Below, we detail many of the common issues that arise within small-scale studies so that researchers, reviewers, and journal editors can keep an eye out when evaluating this field of research. For a graphical version of these guidelines, find our downloadable flier below to decorate your lab or office space!


Read more within our Nature Comment article: 


Have questions? Please contact Merritt Khaipho-Burch (

Have ideas on building better public sector testing frameworks - reach out to Ed Buckler


Studies should use standard definitions of yield

  • Was plot yield measured as opposed to single plant yield or individual yield components (e.g., grain length, grain width)?
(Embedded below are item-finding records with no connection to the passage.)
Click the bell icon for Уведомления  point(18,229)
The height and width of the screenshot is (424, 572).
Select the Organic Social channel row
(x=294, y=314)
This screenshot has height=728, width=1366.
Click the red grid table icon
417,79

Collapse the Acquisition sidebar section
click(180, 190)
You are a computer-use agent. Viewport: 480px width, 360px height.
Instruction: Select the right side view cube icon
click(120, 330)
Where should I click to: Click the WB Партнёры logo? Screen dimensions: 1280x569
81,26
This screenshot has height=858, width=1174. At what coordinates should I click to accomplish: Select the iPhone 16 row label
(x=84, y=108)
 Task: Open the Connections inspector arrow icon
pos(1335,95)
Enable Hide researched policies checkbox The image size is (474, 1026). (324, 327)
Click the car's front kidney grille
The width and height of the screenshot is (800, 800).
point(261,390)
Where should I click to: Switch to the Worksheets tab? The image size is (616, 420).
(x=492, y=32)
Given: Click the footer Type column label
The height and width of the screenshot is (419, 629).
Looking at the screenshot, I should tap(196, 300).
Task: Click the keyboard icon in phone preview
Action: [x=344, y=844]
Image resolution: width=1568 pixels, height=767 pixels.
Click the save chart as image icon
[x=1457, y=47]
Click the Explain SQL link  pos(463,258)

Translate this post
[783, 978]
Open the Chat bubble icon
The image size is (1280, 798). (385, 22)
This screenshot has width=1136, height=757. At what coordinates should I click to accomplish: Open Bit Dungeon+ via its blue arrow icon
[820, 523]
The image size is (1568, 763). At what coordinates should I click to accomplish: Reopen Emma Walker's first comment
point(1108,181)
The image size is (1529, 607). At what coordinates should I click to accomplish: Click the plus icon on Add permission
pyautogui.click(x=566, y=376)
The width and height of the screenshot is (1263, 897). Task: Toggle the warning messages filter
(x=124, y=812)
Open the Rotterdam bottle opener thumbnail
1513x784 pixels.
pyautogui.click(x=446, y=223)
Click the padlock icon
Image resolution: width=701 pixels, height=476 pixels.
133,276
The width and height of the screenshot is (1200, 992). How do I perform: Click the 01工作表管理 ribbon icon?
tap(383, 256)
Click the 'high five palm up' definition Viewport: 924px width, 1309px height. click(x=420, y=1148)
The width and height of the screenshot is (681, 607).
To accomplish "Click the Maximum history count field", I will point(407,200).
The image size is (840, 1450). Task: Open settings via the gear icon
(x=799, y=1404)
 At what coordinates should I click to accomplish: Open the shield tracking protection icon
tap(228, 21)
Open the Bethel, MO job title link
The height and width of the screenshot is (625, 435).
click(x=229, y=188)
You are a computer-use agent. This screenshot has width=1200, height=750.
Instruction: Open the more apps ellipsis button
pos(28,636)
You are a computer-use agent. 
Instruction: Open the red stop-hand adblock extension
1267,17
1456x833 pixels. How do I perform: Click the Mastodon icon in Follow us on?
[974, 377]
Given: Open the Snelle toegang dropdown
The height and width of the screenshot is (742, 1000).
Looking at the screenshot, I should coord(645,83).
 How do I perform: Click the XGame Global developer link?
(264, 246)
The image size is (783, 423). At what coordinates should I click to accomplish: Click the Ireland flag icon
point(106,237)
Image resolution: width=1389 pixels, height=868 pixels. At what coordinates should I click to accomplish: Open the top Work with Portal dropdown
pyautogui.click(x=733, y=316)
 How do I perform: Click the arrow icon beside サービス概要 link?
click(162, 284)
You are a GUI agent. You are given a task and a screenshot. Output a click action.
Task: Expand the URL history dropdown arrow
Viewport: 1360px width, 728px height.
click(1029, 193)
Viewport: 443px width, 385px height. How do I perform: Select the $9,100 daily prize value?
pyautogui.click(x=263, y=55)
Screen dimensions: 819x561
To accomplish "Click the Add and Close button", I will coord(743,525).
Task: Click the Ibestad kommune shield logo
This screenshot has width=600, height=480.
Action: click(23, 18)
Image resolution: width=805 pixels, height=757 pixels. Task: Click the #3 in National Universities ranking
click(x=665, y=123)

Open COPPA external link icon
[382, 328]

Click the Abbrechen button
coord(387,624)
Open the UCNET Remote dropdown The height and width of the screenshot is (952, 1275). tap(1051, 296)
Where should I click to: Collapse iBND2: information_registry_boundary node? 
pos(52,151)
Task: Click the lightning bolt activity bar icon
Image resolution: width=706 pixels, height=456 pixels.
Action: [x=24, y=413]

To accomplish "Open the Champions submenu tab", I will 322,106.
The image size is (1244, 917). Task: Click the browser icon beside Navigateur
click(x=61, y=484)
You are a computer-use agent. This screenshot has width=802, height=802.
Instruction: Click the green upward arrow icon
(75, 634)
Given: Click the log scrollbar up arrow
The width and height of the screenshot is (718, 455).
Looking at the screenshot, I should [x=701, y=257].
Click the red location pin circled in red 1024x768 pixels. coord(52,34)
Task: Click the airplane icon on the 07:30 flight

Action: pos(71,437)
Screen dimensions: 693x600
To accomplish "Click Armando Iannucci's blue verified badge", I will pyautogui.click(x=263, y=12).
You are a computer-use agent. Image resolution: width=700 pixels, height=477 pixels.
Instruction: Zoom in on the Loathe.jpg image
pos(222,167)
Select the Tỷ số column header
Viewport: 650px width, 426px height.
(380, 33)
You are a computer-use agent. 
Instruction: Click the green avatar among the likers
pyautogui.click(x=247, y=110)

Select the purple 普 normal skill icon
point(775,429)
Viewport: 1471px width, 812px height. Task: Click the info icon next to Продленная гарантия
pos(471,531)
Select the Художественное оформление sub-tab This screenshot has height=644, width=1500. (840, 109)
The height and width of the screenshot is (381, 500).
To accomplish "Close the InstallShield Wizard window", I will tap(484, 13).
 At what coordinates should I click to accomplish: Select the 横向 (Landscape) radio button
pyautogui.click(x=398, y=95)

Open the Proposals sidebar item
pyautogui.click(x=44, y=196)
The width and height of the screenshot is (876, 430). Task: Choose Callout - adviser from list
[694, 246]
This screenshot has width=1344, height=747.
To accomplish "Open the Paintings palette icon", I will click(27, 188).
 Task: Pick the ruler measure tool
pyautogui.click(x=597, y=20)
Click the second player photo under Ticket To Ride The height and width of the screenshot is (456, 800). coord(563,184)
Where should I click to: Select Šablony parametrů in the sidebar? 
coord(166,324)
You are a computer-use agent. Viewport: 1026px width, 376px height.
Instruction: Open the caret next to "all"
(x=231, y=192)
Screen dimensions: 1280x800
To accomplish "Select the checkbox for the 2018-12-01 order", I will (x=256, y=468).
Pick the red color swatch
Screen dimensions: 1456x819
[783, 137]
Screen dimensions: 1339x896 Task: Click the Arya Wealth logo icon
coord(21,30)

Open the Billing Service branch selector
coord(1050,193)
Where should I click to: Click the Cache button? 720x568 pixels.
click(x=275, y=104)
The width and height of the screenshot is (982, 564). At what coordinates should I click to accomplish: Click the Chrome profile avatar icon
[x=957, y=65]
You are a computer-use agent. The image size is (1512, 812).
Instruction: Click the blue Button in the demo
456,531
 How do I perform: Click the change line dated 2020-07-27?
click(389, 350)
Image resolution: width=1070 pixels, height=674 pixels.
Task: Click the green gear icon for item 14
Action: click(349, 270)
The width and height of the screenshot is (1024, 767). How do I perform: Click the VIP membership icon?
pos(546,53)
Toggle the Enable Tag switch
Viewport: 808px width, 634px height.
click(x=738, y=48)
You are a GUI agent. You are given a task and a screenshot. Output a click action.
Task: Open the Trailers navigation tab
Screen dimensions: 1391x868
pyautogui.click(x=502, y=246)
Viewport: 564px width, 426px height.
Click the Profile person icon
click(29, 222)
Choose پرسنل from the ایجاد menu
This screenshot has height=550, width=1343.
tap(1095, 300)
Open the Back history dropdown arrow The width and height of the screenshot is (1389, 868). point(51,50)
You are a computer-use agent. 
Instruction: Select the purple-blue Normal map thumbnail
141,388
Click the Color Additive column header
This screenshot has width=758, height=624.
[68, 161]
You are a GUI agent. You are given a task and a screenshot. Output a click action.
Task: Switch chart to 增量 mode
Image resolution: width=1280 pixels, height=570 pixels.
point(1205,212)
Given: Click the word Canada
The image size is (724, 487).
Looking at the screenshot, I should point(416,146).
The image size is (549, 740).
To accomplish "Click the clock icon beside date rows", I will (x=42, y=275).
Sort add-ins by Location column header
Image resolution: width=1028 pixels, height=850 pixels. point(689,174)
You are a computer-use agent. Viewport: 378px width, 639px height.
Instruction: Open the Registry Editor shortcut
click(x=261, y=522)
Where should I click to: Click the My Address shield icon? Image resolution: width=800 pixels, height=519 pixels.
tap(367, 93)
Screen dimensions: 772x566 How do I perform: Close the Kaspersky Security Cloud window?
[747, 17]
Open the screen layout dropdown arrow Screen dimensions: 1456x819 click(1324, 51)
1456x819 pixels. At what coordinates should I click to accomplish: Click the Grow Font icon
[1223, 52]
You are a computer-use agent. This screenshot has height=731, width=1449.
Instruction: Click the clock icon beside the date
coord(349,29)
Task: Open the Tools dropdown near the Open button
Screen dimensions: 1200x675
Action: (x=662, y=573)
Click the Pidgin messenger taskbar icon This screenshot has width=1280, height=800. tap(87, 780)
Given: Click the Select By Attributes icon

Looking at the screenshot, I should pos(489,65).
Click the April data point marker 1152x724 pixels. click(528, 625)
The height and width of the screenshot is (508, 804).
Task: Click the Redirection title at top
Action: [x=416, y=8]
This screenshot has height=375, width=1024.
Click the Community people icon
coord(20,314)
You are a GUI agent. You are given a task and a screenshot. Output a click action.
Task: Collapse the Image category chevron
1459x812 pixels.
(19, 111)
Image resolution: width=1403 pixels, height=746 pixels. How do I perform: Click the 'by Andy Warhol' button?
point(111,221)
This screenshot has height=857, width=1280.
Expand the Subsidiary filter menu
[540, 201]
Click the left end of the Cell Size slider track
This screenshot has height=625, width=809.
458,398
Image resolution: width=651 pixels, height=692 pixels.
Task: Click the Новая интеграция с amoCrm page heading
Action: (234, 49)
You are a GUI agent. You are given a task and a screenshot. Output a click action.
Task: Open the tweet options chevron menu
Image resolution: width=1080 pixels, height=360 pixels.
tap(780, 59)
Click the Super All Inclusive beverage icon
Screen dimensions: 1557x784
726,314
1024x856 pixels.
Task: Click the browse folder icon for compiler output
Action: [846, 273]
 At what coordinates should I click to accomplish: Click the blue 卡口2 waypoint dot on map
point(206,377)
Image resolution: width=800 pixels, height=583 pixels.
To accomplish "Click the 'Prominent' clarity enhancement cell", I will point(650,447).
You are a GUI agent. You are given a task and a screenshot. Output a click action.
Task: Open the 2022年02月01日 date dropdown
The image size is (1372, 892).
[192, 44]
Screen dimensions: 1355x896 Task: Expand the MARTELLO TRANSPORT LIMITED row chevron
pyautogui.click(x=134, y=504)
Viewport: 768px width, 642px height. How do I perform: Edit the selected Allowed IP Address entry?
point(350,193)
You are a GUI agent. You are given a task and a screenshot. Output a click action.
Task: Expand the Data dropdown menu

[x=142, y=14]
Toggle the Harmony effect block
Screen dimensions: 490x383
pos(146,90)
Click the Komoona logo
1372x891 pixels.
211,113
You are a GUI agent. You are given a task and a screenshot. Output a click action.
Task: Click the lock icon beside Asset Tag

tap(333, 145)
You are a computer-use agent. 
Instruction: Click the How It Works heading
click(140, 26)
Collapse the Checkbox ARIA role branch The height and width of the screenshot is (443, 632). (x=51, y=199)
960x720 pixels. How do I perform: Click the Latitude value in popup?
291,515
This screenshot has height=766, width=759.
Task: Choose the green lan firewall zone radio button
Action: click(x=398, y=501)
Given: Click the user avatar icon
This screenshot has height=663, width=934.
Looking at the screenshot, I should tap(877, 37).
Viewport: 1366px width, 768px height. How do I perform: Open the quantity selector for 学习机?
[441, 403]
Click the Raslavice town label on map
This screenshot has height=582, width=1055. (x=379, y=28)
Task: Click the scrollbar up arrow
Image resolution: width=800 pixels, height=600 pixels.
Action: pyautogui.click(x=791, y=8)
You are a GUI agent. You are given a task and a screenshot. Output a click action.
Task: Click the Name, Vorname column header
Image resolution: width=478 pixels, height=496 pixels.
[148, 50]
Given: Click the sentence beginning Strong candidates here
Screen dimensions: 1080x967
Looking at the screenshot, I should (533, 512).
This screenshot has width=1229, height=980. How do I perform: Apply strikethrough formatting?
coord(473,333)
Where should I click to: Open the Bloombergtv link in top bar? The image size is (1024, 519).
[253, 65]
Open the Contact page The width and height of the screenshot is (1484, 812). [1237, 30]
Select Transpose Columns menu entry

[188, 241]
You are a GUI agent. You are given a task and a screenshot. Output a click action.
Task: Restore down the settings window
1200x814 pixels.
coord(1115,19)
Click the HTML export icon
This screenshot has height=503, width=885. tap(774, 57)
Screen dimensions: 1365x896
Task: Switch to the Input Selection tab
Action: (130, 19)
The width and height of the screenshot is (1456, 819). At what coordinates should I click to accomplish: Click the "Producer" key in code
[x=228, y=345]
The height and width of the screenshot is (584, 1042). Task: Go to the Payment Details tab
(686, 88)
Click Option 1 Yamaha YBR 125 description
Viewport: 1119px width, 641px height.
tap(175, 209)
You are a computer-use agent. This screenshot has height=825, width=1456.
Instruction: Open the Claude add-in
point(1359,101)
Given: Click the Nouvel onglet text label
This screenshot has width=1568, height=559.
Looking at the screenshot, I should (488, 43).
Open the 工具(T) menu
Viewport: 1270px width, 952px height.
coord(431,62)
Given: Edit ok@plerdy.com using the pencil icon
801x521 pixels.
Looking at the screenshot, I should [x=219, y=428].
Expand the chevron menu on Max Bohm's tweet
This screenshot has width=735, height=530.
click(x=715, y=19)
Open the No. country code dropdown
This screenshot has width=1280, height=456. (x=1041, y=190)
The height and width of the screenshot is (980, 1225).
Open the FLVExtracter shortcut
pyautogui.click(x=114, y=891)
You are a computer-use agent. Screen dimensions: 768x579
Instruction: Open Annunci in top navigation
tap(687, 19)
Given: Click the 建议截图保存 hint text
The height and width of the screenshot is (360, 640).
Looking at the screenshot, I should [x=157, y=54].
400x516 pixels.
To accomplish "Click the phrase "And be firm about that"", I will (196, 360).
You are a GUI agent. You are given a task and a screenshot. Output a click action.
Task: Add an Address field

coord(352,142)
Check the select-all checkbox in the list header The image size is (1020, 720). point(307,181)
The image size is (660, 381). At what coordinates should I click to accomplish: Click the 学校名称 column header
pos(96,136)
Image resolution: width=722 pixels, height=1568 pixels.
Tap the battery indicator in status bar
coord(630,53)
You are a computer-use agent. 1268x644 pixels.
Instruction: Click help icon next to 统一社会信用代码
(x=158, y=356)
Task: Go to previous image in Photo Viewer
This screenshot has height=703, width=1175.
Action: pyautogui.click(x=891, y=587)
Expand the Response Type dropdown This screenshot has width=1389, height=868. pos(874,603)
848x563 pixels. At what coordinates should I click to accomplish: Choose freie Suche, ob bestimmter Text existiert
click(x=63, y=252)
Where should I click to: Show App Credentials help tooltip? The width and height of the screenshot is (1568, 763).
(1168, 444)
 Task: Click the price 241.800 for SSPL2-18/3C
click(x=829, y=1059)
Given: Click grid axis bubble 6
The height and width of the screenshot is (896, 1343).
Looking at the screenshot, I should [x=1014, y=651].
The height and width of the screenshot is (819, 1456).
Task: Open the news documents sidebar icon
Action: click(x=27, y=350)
Were these values scaled up with simplifying assumptions on planting density and area?


Trials should be replicated across plots, geographical locations, and years.

  • Were yield effects tested in the field as opposed to the greenhouse?

  • Was sufficient individual genotype and plot replication used? 

  • Were effects tested across different geographical locations (environments) and years?

  • Were field effects corrected for in yield estimates (BLUPs, BLUEs)?

  • Were yield estimates ‘cherry-picked’ in the main results to show the best-performing plots, individuals, or years?

  • Are yield effects stable across environments?


Varieties, planting densities, and other conditions should closely match those on farms.

  • Were yield effects tested, or backcrossed into elite or commercially competitive germplasm?

  • Were plots designed to avoid plant competition (i.e., border rows, four-row plots)?

  • Was a commercially relevant planting density used?

  • Were standard practices used that would be experienced on farms (i.e., practices around fertilizer application, tilling, irrigation, sowing, harvesting, etc.)?

  • Was grain or biomass moisture controlled to a commercial standard?


Appropriate controls should be used.

  • Was yield measured in a context relevant to what is commercially expected (i.e., hybrid versus inbred yield)?

  • Were yield effects tested in a non-transformed wild-type genotype?

  • Were yield effects tested in a null-construct/empty-vector genotype?


Researchers should prioritize genes that plant breeding might have missed. 

  • Is this gene or allele already present or fixed in commercial germplasm? If so, why hasn’t it been fixed by plant breeders? Is there a tradeoff?


Develop collaborations

  • Utilize publicly available yield testing opportunities to test changes at scale. These could include the Genomes to Fields Initiative, university-based experimental stations or breeding programs, and the Consultative Group on International Agricultural Research (One CGIAR).